_Given exercise_
Please copy the data below word for word, starting at the line that contains "You are a computer-use agent. This" and ending at the line that contains "click(62, 158)", including both.

_Records to use_
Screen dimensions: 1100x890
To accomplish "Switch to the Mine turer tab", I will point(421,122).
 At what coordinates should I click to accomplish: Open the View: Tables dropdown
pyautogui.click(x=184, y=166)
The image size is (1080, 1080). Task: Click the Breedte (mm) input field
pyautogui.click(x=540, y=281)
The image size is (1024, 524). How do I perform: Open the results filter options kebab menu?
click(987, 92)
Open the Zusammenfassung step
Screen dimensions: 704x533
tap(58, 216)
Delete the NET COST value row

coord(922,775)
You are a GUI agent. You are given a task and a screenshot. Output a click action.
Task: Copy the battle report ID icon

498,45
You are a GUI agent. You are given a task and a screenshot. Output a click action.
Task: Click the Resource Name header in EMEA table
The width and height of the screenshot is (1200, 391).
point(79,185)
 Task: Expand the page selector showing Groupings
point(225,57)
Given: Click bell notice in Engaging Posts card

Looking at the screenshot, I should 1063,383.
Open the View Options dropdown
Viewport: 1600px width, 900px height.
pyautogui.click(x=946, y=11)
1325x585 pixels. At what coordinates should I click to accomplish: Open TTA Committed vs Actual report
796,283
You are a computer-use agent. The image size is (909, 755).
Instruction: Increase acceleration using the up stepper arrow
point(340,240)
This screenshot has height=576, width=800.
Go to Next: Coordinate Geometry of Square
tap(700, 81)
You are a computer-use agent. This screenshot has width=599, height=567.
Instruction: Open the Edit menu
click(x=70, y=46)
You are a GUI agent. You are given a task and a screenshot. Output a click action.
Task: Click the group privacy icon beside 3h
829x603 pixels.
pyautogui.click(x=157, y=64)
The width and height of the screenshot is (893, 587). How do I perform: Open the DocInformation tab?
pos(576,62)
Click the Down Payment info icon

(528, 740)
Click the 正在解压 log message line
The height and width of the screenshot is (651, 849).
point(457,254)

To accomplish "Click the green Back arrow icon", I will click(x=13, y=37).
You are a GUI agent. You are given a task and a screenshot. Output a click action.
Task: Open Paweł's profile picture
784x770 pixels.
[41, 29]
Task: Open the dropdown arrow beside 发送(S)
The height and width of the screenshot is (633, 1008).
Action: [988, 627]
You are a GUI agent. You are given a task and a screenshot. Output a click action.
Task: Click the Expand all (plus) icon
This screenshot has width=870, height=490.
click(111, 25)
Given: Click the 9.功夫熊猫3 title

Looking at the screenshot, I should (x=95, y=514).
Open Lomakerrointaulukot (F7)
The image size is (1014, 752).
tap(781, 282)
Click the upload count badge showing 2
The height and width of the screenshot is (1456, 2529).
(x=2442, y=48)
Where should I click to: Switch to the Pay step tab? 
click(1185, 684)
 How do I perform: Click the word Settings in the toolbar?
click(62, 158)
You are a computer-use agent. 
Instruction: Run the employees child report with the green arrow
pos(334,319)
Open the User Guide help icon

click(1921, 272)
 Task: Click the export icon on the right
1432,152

_Finished answer_
You are a computer-use agent. This screenshot has width=599, height=567.
Instruction: Open the Edit menu
click(x=70, y=46)
You are a GUI agent. You are given a task and a screenshot. Output a click action.
Task: Click the group privacy icon beside 3h
829x603 pixels.
pyautogui.click(x=157, y=64)
The width and height of the screenshot is (893, 587). How do I perform: Open the DocInformation tab?
pos(576,62)
Click the Down Payment info icon

(528, 740)
Click the 正在解压 log message line
The height and width of the screenshot is (651, 849).
point(457,254)

To accomplish "Click the green Back arrow icon", I will click(x=13, y=37).
You are a GUI agent. You are given a task and a screenshot. Output a click action.
Task: Open Paweł's profile picture
784x770 pixels.
[41, 29]
Task: Open the dropdown arrow beside 发送(S)
The height and width of the screenshot is (633, 1008).
Action: [988, 627]
You are a GUI agent. You are given a task and a screenshot. Output a click action.
Task: Click the Expand all (plus) icon
This screenshot has width=870, height=490.
click(111, 25)
Given: Click the 9.功夫熊猫3 title

Looking at the screenshot, I should (x=95, y=514).
Open Lomakerrointaulukot (F7)
The image size is (1014, 752).
tap(781, 282)
Click the upload count badge showing 2
The height and width of the screenshot is (1456, 2529).
(x=2442, y=48)
Where should I click to: Switch to the Pay step tab? 
click(1185, 684)
 How do I perform: Click the word Settings in the toolbar?
click(62, 158)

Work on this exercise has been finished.